The county has moved up and down on the list — even was off it for a time several years ago during a period of reforms intended to address the reputation.

But the latest report accuses the county of becoming a favorite destination for personal injury lawyers filing asbestos-related lawsuits, almost always on behalf of out-of-state plaintiffs, Akin said.


· Only 1 in 10 of the lawsuits filed in Madison County is filed by a plaintiff who ever worked or lived in the county.

· Statistics show the problem is getting worse: In 2006, asbestos filings in Madison County reached a low point of 325, after having been on the rise for many years. Since then, the number of asbestos filings has increased each year to 455 in 2007, 639 in 2008, 814 in 2009, 840 in 2010, 953 in 2011 and 1,563 in 2012 and a new record of 1,678 in 2013.

· Despite having only .08 percent of the U.S. population, Madison County now accounts for one in four asbestos lawsuits filed in the U.S.

Now, even more asbestos lawsuits could be filed in Madison County as a result of what Akin calls “surprise legislation” pushed by the Illinois Trial Lawyers Association in the 11th hour of the recently concluded fall veto session of the Illinois General Assembly. The legislation (SB 2221) eliminates the state’s 10-year “statute of repose” on the exposure to asbestos on building sites during construction projects, which means lawsuits arising from asbestos exposure at construction sites will have no time restrictions.

“For far too long, Illinois has been a haven for frivolous lawsuits, which has driven away businesses and kept other employers from moving here,” explained Akin. “Aggressive personal injury lawyers have transformed Illinois from the “Land of Lincoln” into the “Land of Lawsuits,” and now they’ve worked behind the scenes to pass legislation that will make it even easier for them to file lawsuits here. This 11th hour backroom money grab will only result in more lawsuits and ultimately less jobs and opportunities for Illinois residents.”

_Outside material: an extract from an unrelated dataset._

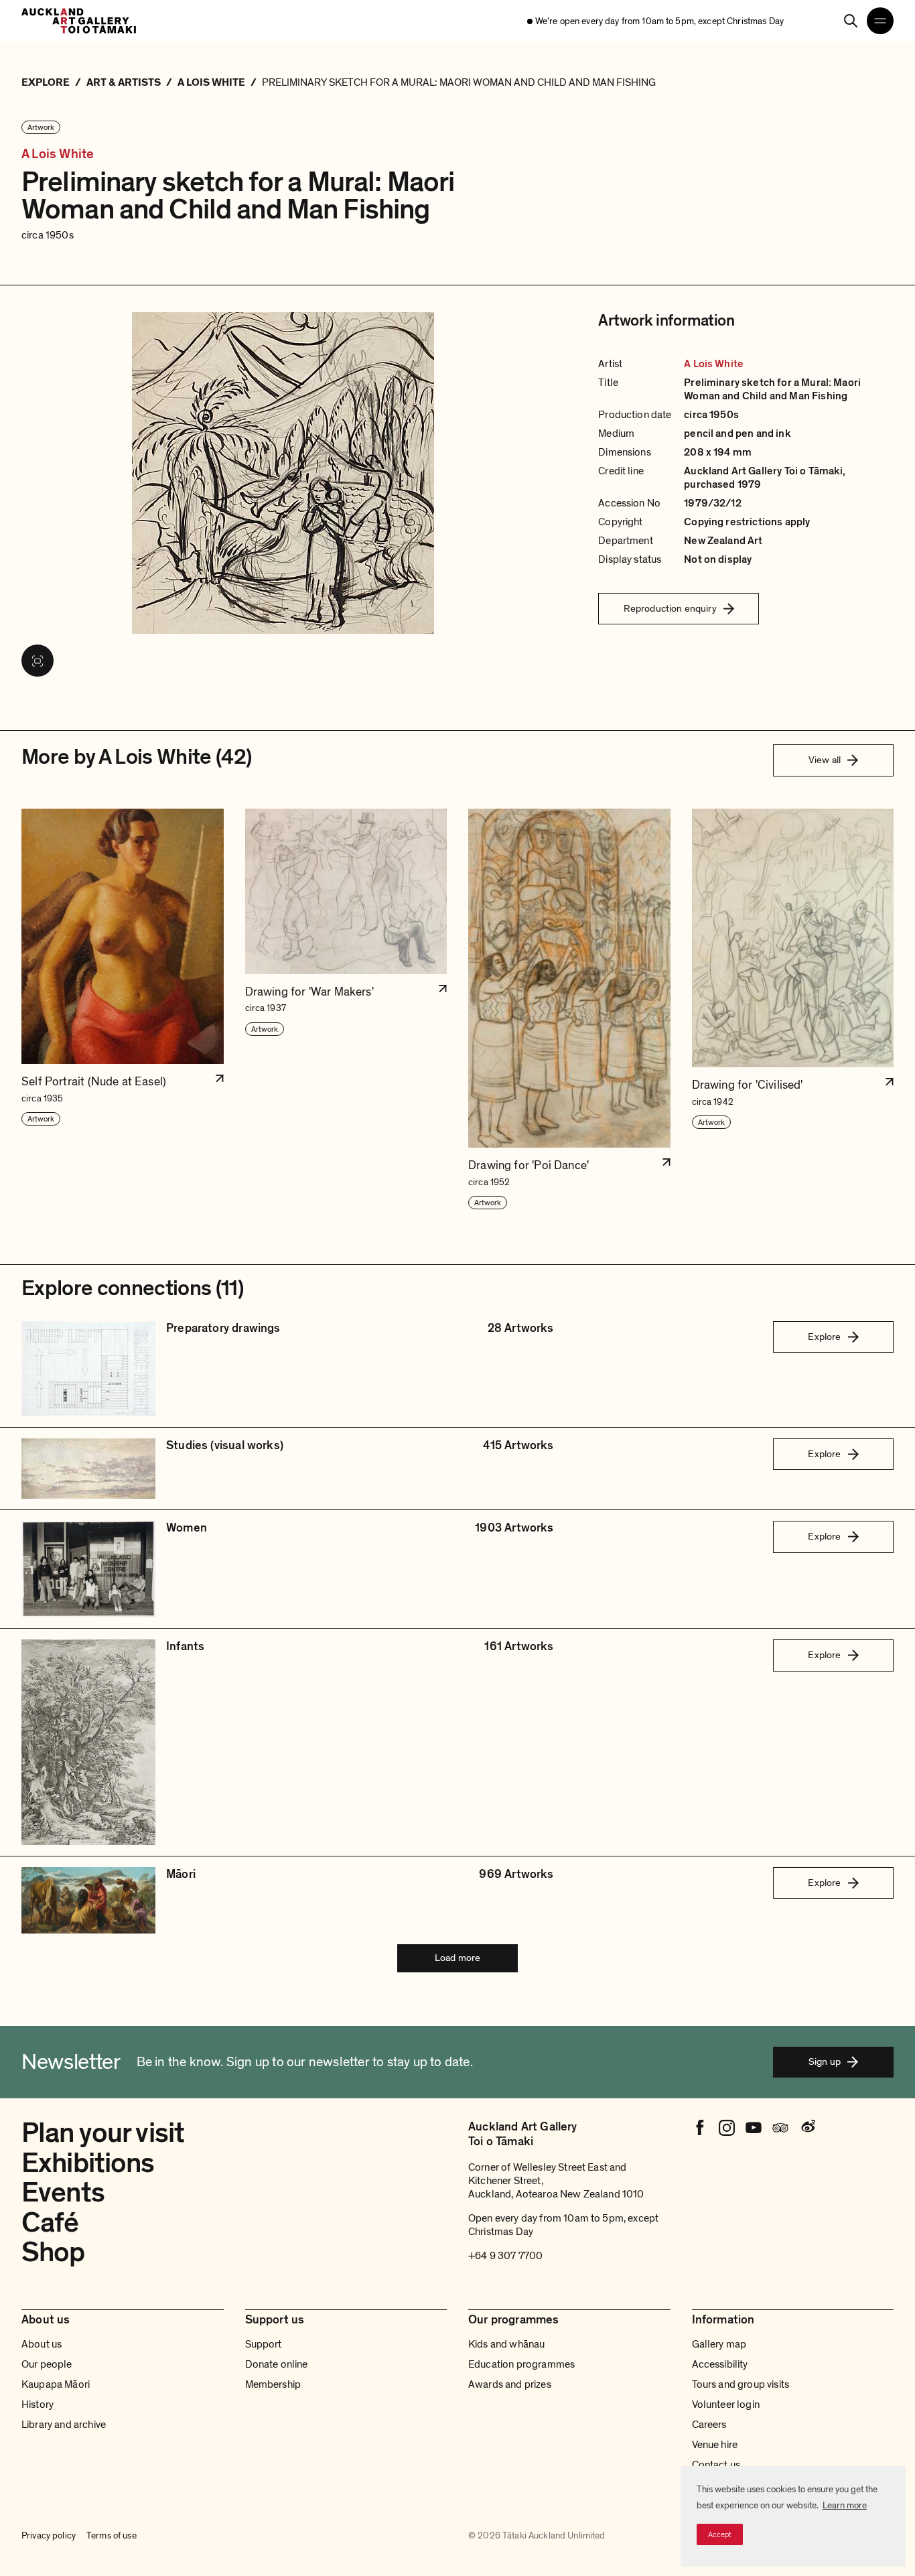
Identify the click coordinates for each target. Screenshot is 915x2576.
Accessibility (720, 2364)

Akin continued, “Illinois needs to be creating jobs, not more ways to file lawsuits. Governor-elect Rauner has already pledged to make common sense lawsuit reform a top priority next year, following the lead of neighboring states like Wisconsin that have attracted new businesses to their state as a result of enacting lawsuit reforms.

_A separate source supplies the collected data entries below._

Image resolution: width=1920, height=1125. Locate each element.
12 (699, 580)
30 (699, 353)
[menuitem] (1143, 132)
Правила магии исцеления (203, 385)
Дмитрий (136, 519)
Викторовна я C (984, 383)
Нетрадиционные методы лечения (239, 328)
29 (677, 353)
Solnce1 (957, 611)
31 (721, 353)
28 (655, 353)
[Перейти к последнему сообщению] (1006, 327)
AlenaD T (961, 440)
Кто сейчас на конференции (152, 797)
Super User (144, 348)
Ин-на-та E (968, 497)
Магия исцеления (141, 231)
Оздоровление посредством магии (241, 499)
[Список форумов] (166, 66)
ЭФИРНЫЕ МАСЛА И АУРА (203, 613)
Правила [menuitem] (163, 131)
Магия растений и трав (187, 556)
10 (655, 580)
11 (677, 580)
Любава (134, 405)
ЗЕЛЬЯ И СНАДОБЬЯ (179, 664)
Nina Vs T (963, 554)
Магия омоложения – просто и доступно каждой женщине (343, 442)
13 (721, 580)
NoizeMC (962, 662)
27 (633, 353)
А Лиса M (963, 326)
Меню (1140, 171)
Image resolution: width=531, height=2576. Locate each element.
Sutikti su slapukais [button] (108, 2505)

“Unfortunately, the early Christmas gift to the personal injury lawyers from our lame duck legislature that will make it easier to file asbestos-related lawsuits here is not likely to be reversed by the General Assembly next year, so it will be up to Madison County judges to stand up to the trial lawyers and sanction them for filing lawsuits here that have nothing to do with Illinois. Standing up to the personal injury lawyers and dismissing lawsuits from plaintiffs who do not live or work in Madison County should be every judge’s New Year’s resolution.”